▼

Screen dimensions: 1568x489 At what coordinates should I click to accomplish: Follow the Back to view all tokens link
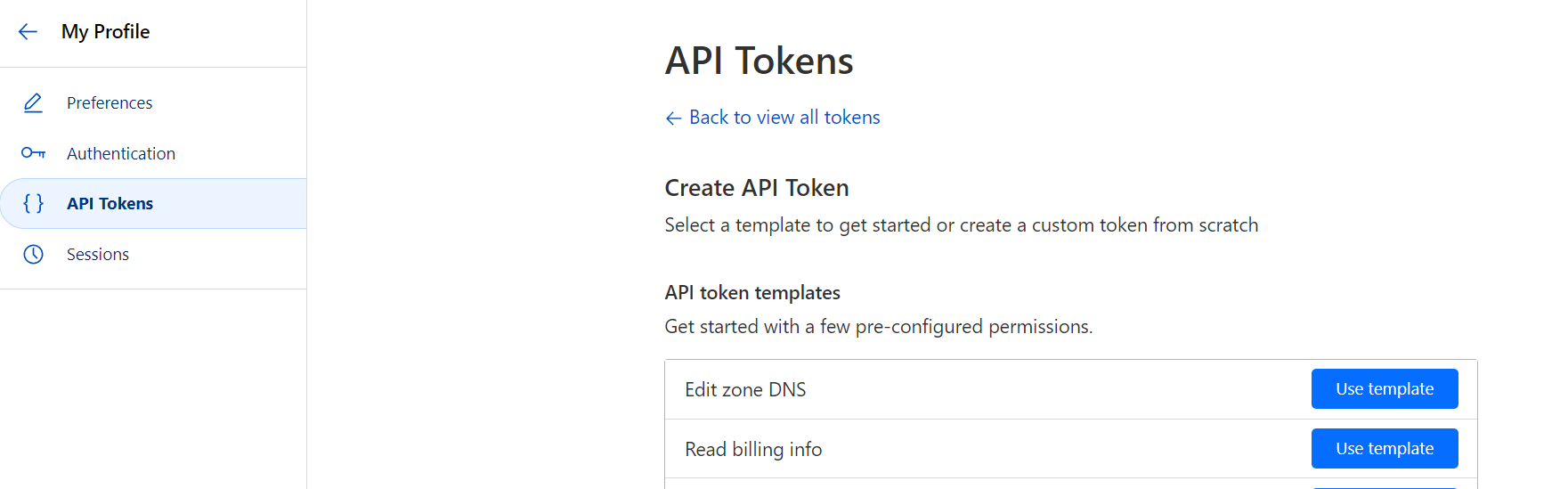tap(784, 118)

▲
▼

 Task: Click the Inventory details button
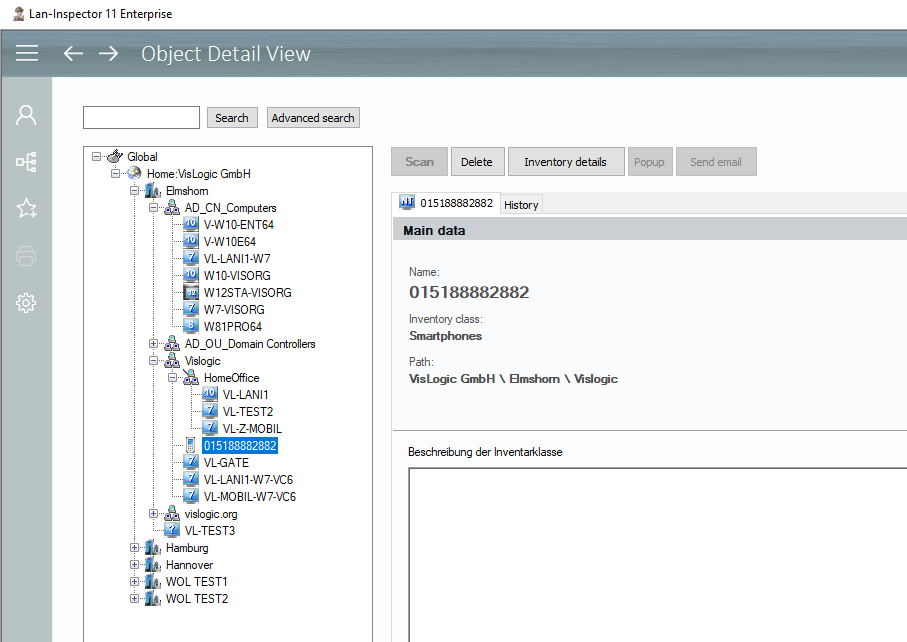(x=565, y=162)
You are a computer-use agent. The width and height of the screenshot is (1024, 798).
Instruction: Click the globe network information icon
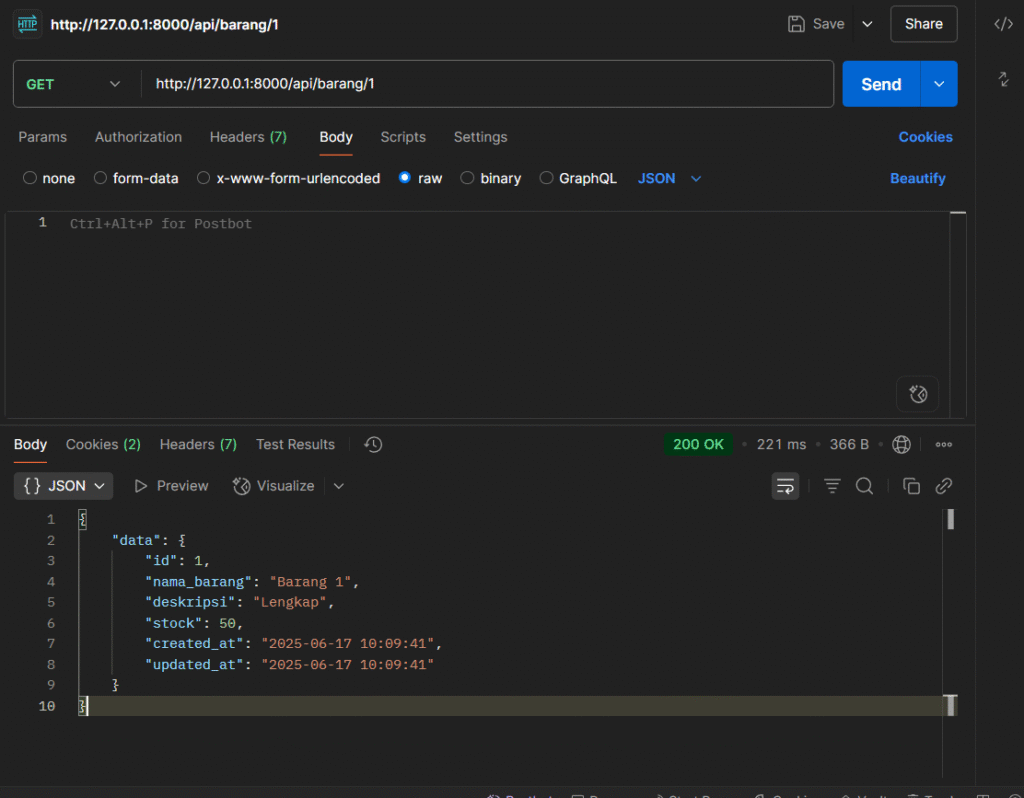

▲
▼

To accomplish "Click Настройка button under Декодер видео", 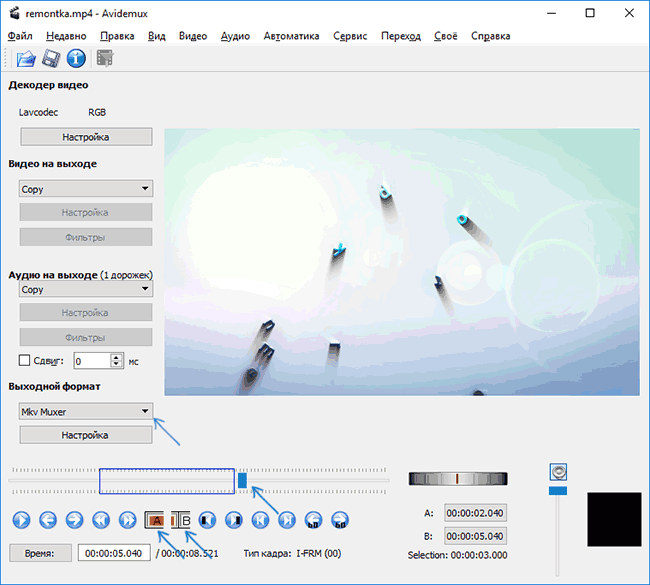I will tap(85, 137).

▲

● **EXERCISE PROMPT**:
Reproduce the lines between the ones containing "Task: Click the Inventory details button" and "Instruction: Click the", inclusive, swapping "screenshot" for "screen capture" and keeping everything else unchanged. Leave the pictures out.

● **OUTPUT FOR THIS TASK**:
 Task: Click the Inventory details button
(x=565, y=162)
You are a computer-use agent. The width and height of the screen capture is (1024, 798).
Instruction: Click the globe network information icon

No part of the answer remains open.